Во время фотосессии Анна, нарушая композицию фрески, поставила свои руки мне на грудь и, словно кошка, изящно выгнула спину. Я почувствовал приятную теплоту её ладоней, а она подмигнула мне…
В Помпеях было жарко. Мы все отирали с лица пот и пили воду, которая стремительно заканчивалась. Разваленные временем строения почему-то не вызывали у меня печальных мыслей. Наверное, выросший вдали от вулканов и землетрясений, я просто не мог представить всего масштаба катастрофы, произошедшей здесь в пору седой античности. И даже когда нас подвели к стеклянным саркофагам, в которых лежали маленькие окаменевшие тела помпеянцев, я, как и любой другой поверхностный турист, сделал пару снимков и отправился дальше, за порцией новых впечатлений.

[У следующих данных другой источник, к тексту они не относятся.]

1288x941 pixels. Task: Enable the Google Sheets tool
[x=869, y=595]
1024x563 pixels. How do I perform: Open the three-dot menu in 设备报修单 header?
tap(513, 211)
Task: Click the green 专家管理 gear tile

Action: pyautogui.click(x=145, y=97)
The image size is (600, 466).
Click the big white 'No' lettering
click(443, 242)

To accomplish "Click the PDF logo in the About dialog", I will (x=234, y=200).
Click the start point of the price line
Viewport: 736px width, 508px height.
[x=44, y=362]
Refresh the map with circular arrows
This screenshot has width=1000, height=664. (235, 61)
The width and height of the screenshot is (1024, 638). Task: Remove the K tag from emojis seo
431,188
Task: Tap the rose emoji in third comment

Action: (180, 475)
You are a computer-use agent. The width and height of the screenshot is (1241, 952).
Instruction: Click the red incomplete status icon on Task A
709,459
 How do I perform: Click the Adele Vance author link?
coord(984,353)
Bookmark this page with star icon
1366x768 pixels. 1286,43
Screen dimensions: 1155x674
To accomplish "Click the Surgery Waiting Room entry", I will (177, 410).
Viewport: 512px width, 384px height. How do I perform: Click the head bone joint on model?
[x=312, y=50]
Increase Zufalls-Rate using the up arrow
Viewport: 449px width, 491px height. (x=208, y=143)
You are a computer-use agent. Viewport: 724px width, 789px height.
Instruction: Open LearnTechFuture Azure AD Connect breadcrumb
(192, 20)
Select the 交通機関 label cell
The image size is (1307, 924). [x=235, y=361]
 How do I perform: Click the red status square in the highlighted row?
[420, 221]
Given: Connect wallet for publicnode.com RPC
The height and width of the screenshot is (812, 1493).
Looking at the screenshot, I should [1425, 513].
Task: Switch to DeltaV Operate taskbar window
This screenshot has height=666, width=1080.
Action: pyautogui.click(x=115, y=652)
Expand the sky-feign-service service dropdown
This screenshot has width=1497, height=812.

Впрочем, не только туристы, но и все остальные люди, подключенные к безразмерным каналам информации, которые в год моего первого итальянского путешествия ещё только зарождались, утрачивали способность сколь-нибудь глубокого погружения в текущие события, в драмы друг друга, в собственное подсознание… Очень модным стало лёгкое скольжение по глади жизни, в которой реальность так плотно спуталась с иллюзией, что люди перестали воспринимать слова всерьёз, а любые, даже самые авторитетные, оценки сразу же подвергали сомнению, не успев понять о чём конкретно идёт речь. Одним словом, предсказанная Гессе фельетонная эпоха, характерным признаком которой стала утрата человечеством большинства прежних ориентиров, расцветала во всю свою мощь. Эклектичный, эгоистический и тревожный, этот период истории, как и предсказывал немецкий классик, постепенно разделил людей на рабов Великого Иллюзиона и на тех, кто продолжал сложную игру, целью которой стало сохранение образа человека в довольно дикие времена.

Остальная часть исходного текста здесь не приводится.